• What is expected: Return, from the lines below, each one that includes the word "Task".

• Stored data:
++++++++++++++++++++
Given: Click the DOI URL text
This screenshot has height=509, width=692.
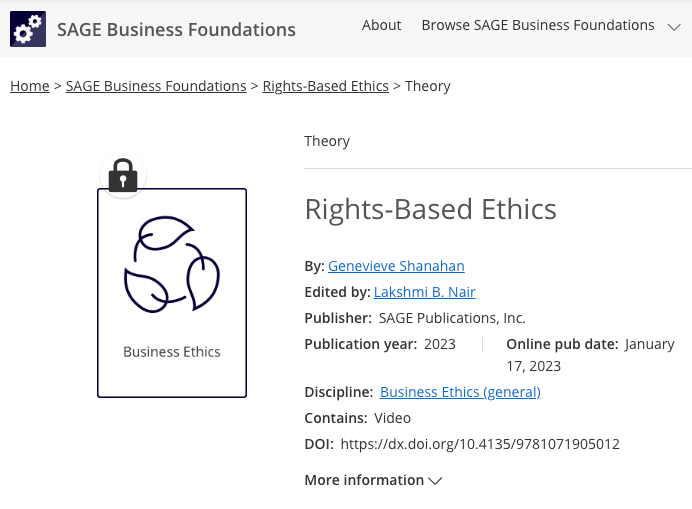Looking at the screenshot, I should click(480, 444).
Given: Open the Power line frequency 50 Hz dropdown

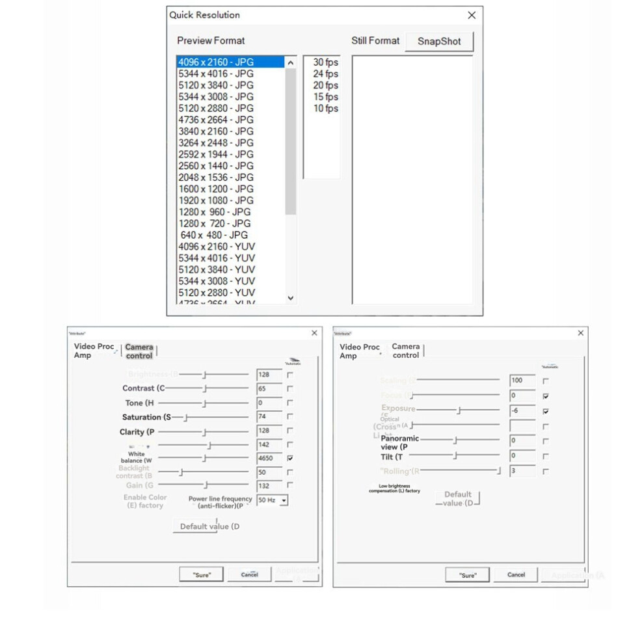Looking at the screenshot, I should point(284,500).
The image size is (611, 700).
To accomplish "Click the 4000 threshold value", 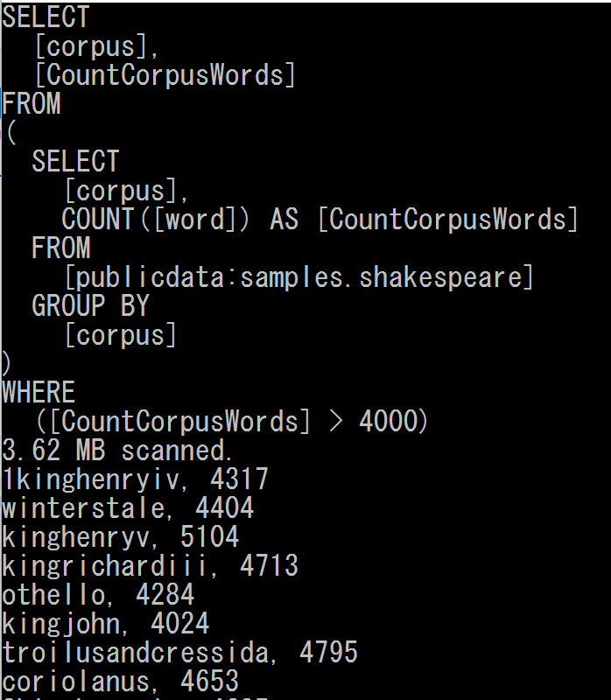I will point(389,422).
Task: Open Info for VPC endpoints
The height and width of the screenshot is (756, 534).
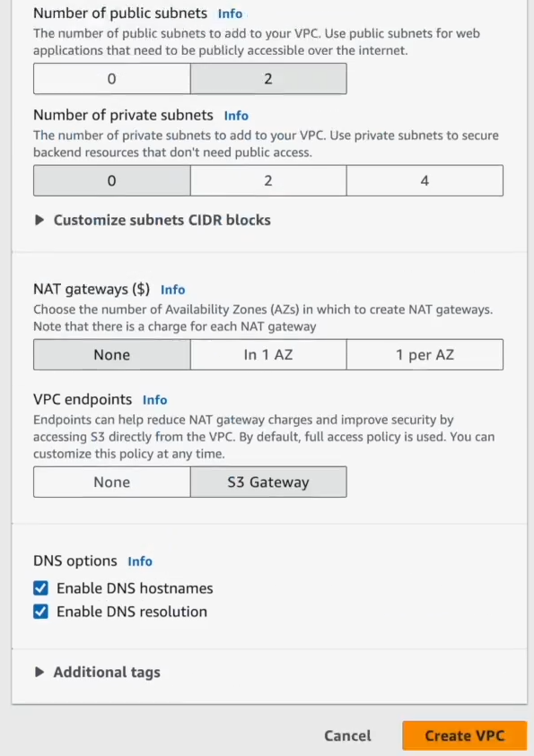Action: [153, 400]
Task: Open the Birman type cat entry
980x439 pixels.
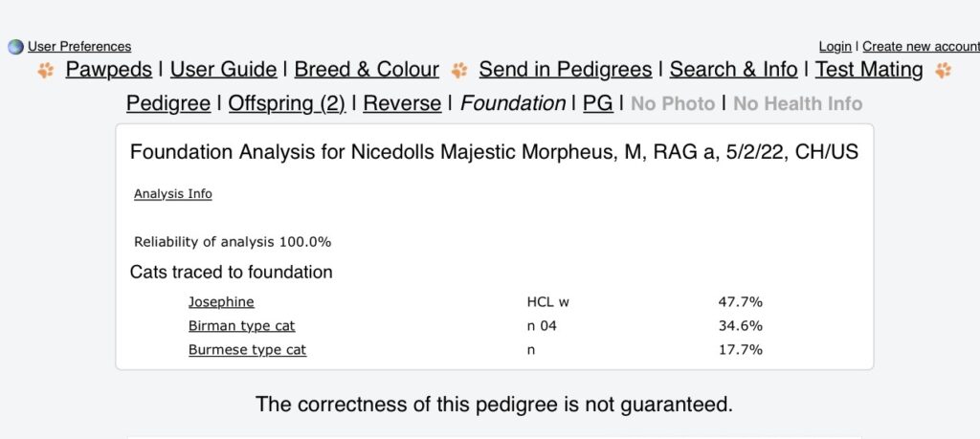Action: click(x=241, y=326)
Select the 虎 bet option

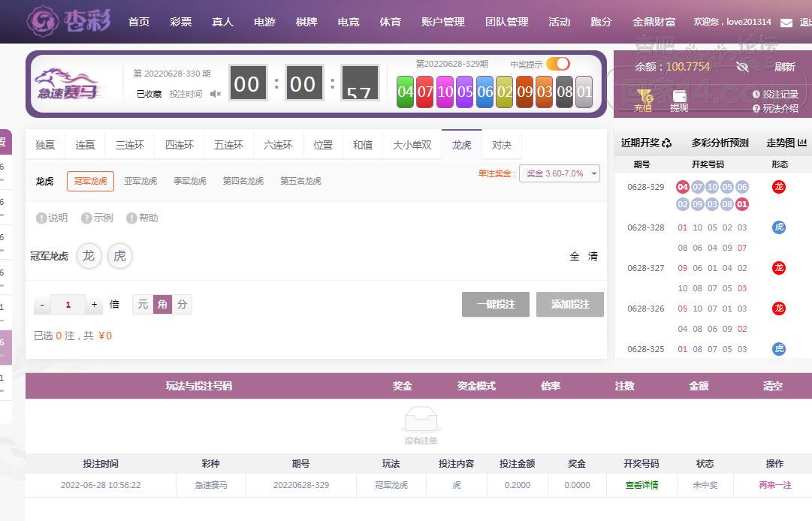119,256
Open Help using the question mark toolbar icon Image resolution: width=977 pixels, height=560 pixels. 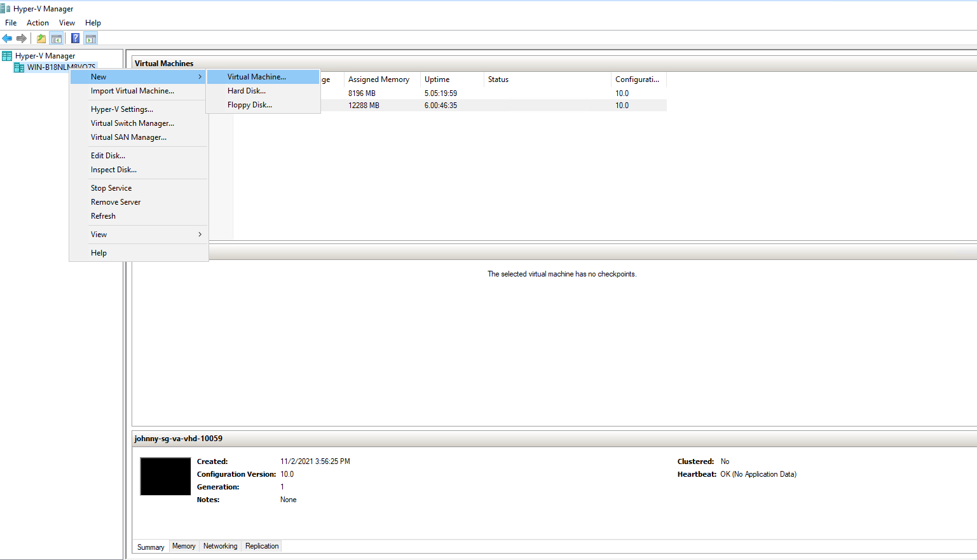pyautogui.click(x=75, y=38)
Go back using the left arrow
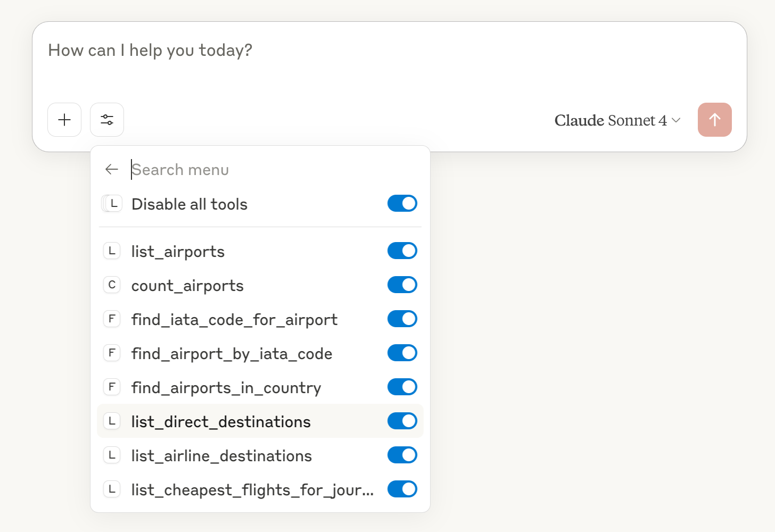This screenshot has width=775, height=532. 112,169
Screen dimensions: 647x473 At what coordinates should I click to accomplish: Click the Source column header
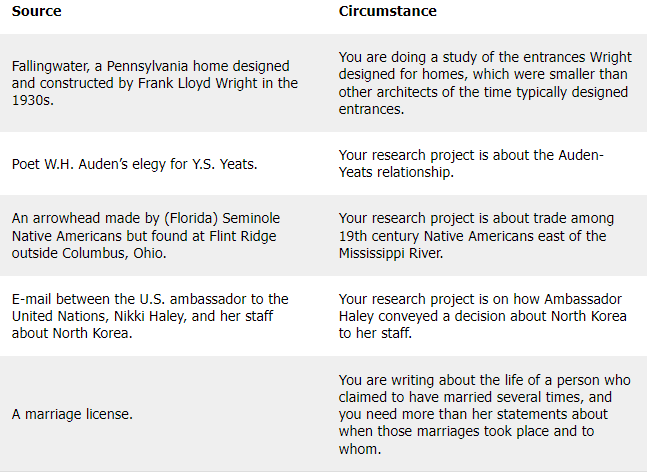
++++++++++++++++++++
• Expected output:
Task: Open Info for VPC endpoints
Task: Open the Birman type cat entry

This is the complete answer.